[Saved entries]
══════
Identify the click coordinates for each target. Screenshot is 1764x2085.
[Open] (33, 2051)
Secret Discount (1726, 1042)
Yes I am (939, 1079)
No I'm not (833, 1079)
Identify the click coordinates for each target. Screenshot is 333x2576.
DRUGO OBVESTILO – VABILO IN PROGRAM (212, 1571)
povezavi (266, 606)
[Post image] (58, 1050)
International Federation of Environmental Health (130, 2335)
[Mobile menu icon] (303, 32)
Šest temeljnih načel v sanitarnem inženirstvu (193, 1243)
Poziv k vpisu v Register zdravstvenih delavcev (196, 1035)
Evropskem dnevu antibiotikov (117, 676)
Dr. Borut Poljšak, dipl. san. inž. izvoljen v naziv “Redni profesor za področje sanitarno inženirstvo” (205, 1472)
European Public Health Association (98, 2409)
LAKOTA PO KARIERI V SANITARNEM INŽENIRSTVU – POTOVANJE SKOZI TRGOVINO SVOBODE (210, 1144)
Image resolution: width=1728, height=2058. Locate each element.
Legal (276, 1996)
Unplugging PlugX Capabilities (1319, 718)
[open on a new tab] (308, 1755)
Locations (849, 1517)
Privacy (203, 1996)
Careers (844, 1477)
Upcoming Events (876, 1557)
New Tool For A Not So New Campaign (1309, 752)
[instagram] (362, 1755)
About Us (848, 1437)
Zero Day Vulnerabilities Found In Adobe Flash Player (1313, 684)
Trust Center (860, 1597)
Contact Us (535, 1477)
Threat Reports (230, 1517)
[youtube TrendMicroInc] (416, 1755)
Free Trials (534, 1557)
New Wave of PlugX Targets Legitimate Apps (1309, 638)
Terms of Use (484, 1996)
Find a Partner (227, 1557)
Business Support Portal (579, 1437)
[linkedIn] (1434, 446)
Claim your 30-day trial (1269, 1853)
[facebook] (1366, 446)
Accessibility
══════
What you are asked to do: Taking the entries above, print exactly the lines starting at the line with "Locations (849, 1517)" and ending at the line with "Trust Center (860, 1597)", both included.

Response to the exercise:
Locations (849, 1517)
Privacy (203, 1996)
Careers (844, 1477)
Upcoming Events (876, 1557)
New Tool For A Not So New Campaign (1309, 752)
[instagram] (362, 1755)
About Us (848, 1437)
Zero Day Vulnerabilities Found In Adobe Flash Player (1313, 684)
Trust Center (860, 1597)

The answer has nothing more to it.